Bu seçim beka seçimi diye ısrar etmeniz bundandır. Sizde farkındasınız ki milletin size verdiği emaneti taşıyamadınız. İşin en acı tarafı da Atatürk’ün hiçbir emanetine gerektiği şekilde sahip çıkamadınız.
“Sizi şundan kurtaracağız, bundan kurtaracağız. Sorunlarınızı çözeceğiz” diye vatandaşın aklıyla alay ediyorsunuz. İktidarda kaldığınız bu kadar süre, yetmedi mi size?
İçişleri Bakanı Sayın Süleyman Soylunun miting meydanlarında “bu seçim bize ders verme seçimi değil. Düşmanlarımıza karşı boynumuzu bükmeyin” diye feryadı boşuna değil. Gerçekten vatandaş dışlanmaktan, hakaret ve tehdit edilmekten bıktı. Ve bu seçimde sizlere bir ders veremeye karar vermiş görünüyor. Sizler de bunun farkındasınız.
Türk milleti bir Cumhurbaşkanı’nın şehir şehir, meydan meydan dolaşıp oy istemesini; kendi ittifaklarının dışında oy atmayı düşünenleri ötekileştirmesini kabullenemez oldu.

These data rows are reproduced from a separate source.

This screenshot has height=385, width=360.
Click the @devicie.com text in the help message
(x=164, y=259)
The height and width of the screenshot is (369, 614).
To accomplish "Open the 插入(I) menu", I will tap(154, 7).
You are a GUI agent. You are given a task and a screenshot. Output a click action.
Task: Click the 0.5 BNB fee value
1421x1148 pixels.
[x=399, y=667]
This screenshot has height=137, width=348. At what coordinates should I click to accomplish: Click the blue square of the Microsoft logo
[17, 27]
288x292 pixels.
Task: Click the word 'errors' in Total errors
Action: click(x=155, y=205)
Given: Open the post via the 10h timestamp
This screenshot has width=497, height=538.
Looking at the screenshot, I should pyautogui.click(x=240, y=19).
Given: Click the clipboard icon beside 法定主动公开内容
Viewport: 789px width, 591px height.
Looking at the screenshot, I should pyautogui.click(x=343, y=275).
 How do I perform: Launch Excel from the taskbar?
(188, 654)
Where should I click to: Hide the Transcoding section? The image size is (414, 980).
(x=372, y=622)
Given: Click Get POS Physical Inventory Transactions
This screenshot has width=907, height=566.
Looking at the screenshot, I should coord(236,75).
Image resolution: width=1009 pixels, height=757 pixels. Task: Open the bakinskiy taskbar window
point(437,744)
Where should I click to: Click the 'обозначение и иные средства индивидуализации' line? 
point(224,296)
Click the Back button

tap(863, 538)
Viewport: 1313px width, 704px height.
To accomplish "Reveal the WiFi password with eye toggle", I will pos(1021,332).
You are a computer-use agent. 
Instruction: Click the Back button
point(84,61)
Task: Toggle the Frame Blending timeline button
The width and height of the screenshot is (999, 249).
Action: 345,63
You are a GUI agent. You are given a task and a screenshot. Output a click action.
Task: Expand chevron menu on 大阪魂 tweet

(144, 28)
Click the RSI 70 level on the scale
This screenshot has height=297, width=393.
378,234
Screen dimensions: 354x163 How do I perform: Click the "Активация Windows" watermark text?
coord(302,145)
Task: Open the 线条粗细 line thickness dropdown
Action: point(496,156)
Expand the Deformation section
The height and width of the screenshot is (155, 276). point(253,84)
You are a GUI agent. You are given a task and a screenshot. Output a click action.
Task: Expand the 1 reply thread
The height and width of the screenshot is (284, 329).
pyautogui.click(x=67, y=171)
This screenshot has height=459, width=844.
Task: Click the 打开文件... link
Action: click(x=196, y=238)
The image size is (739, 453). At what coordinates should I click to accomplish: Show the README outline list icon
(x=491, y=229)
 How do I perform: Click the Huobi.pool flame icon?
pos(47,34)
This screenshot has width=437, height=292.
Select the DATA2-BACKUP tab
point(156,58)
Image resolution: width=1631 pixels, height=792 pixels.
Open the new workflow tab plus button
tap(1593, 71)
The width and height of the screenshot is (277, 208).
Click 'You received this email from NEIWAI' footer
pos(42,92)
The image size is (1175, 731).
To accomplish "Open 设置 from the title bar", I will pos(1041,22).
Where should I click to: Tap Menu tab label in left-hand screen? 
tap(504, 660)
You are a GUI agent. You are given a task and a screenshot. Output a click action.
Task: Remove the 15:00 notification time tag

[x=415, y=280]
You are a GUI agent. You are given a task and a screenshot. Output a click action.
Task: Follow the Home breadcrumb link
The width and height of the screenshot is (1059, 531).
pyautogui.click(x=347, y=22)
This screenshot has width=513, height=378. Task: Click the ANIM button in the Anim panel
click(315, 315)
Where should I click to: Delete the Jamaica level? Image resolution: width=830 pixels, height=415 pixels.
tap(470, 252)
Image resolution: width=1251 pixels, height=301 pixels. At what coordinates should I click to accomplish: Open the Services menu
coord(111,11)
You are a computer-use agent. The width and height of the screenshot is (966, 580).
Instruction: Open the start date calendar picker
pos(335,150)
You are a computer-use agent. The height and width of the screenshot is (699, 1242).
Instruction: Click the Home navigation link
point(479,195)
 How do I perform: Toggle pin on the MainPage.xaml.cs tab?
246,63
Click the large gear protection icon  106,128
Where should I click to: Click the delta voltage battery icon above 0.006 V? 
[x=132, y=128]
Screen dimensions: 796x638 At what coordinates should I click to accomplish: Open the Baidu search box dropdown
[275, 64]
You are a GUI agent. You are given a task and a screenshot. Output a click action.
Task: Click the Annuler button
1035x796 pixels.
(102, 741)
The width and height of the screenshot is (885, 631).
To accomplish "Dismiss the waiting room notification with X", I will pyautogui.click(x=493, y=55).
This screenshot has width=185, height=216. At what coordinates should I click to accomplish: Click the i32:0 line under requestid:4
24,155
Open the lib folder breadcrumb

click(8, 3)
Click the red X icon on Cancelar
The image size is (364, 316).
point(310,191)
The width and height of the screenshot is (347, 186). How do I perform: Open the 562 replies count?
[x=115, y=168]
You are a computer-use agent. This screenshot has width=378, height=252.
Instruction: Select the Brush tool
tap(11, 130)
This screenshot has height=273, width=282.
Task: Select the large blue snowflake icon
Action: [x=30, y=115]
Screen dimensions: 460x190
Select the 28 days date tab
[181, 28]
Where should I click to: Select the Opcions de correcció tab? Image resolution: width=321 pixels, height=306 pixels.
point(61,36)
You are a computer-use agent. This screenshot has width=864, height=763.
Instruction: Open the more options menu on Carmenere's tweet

Zaten halkımız yeterince kamplara ayrışmıştı. Bu seçim vesilesiyle ayrılıkları arttırdınız. Zaten bu hal bile milletimize yapılacak en büyük kötülüktür.
Gerek cumhur ittifakı, gerek millet ittifakı, benden sonra tufan diye propaganda yaparken; bir tek farklı ses duyuyoruz. O ses, Bağımsız Türkiye Partisi Genel Başkanı Prof. Dr. Haydar Baştır.
Bakın ne diyor Sayın Baş “Ülke batacak, ülke parçalanacak diyorlar. Korkmayın Haydar Hocanız var. Her ne halde olursanız ben sizi kurtarırım. Ben sizi kurtarmakla görevliyim. Bunu anlayın, bunu görün; boşunu vakit kaybetmeyin. Ama bana destek vermez, hala beni görmezlikten gelirseniz, yetki vermezseniz; ben ne yapabilirim”
Velhasıl değerli dostlar, böyle bir atmosferde seçime giriyoruz. Tehditlere aldırmayıp, vicdanınızın sesini dinlerseniz; umarım ki Rabbim bir çıkış yolu gösterecektir. Yeter ki değişime, çözüme ve sizi kurtaracak olan sese destek verin; gönül verin, dua edin. Allah her şeye Kadir’dir.